The CLI equivalent for quick batch jobs:

# Extract all PDFs in a directory to /output/
pdfmux batch /data/invoices/ --output /data/extracted/ --workers 8

# Filter to high-confidence only
pdfmux batch /data/invoices/ --output /data/extracted/ --min-confidence 0.80

When to use ProcessPoolExecutor

ThreadPoolExecutor works for PDF extraction because the Python GIL doesn’t block IO-bound work, and most PDF parsing involves disk reads followed by library calls that release the GIL.

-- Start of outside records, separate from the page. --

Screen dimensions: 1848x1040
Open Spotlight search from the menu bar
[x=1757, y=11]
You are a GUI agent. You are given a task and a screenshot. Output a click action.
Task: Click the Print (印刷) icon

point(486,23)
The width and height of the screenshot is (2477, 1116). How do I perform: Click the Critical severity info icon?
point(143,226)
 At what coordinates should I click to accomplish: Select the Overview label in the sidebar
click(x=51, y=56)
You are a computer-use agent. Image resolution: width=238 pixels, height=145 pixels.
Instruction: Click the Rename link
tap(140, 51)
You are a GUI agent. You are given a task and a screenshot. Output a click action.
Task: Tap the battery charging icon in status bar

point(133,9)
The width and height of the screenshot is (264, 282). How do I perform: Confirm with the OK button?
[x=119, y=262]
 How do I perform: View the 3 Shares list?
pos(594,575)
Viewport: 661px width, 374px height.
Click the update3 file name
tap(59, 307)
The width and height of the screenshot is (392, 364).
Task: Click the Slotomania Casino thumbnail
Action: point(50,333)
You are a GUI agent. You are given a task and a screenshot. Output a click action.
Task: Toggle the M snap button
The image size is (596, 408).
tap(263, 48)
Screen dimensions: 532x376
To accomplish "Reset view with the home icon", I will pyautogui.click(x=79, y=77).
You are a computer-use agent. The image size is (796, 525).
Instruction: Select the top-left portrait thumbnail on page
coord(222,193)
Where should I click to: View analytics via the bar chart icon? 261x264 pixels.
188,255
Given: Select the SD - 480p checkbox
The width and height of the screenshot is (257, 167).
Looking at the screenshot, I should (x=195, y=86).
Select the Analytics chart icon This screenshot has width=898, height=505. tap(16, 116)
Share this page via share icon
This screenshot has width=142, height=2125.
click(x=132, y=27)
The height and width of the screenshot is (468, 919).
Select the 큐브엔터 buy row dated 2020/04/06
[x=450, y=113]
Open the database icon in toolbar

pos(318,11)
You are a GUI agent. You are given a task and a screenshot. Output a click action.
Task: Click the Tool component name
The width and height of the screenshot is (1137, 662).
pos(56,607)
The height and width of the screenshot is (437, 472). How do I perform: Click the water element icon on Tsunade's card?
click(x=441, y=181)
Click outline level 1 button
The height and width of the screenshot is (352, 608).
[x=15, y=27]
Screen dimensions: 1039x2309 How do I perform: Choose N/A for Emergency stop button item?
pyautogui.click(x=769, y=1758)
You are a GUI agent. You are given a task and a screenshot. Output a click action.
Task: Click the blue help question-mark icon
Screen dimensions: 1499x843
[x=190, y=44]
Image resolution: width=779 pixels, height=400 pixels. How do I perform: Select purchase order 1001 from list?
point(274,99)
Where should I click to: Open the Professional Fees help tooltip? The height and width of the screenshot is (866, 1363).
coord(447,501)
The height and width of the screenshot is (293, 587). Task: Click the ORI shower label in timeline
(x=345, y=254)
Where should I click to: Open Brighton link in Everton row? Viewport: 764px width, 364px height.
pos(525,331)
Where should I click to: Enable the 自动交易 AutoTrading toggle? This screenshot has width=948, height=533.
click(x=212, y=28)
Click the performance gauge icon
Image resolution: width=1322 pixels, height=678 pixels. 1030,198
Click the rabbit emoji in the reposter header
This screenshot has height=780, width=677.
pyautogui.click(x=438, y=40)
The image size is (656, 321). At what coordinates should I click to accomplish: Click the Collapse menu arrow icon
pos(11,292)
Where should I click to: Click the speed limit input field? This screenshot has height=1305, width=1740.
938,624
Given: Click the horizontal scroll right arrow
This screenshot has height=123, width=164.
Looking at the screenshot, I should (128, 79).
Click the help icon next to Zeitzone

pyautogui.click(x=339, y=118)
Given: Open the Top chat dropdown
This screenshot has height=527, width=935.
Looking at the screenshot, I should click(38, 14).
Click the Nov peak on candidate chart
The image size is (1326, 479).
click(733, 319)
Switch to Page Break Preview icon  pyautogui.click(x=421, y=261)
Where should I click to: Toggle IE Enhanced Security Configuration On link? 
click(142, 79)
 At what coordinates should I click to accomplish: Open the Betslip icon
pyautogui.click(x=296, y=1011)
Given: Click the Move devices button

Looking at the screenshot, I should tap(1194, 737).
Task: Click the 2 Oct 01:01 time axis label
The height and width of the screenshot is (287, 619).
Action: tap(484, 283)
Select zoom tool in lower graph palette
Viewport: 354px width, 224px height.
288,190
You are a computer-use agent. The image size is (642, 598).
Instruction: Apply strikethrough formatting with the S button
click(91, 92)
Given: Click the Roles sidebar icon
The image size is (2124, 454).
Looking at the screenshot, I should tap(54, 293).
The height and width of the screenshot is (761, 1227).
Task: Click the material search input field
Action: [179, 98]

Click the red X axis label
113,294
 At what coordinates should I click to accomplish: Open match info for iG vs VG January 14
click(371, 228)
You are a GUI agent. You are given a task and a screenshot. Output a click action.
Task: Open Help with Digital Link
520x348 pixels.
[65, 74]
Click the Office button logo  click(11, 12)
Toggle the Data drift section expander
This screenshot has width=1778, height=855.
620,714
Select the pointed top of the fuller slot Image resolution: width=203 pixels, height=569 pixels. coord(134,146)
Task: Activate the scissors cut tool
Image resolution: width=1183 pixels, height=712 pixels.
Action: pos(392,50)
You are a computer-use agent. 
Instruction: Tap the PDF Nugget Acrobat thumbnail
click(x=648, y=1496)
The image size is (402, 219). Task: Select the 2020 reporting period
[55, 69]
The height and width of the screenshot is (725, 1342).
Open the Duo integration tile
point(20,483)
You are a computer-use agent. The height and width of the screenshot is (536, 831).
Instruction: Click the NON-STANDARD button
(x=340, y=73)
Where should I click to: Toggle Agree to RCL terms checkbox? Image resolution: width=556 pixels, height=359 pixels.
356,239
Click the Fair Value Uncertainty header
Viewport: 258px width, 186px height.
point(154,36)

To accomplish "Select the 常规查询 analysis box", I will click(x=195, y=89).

ProcessPoolExecutor is better when the work is pure Python CPU computation with no IO — training a model, encoding embeddings. For PDF extraction, ProcessPoolExecutor adds process spawn overhead (~200ms per worker) without meaningful throughput gain, and complicates pickling (some extraction library objects are not pickleable).

One exception: if your pipeline includes heavy post-processing after extraction (large LLM calls, embedding generation, vector indexing), ProcessPoolExecutor for that stage can be worth it. Separate the extraction stage (ThreadPoolExecutor) from the processing stage (ProcessPoolExecutor) with a queue between them.


Production checklist

Before running a large batch in production:

  • Test on 10–20 files first — verify output format, check confidence distribution, confirm error handling works
  • Set max_workers conservatively — 4 workers is safe on any machine; tune up from there
  • Use JSONL output — append-friendly, resumable if the process is killed mid-batch
  • Log every file result — you want a complete audit trail of what succeeded, what failed, and at what confidence
  • Gate on confidence — decide upfront what confidence threshold triggers human review vs automated processing
  • Run in a screen or tmux session — batch jobs that take hours should not depend on your SSH connection staying open
  • Check disk space — output files can be large; a batch of 10,000 PDFs might produce 5–50GB of extracted text

For the confidence benchmarks on different document types and a comparison of extraction accuracy across tools, see the 200-PDF benchmark. If you are choosing an extractor for a batch pipeline and evaluating cost vs accuracy tradeoffs, the extractor comparison has the full breakdown including cost-per-page figures for API-based tools.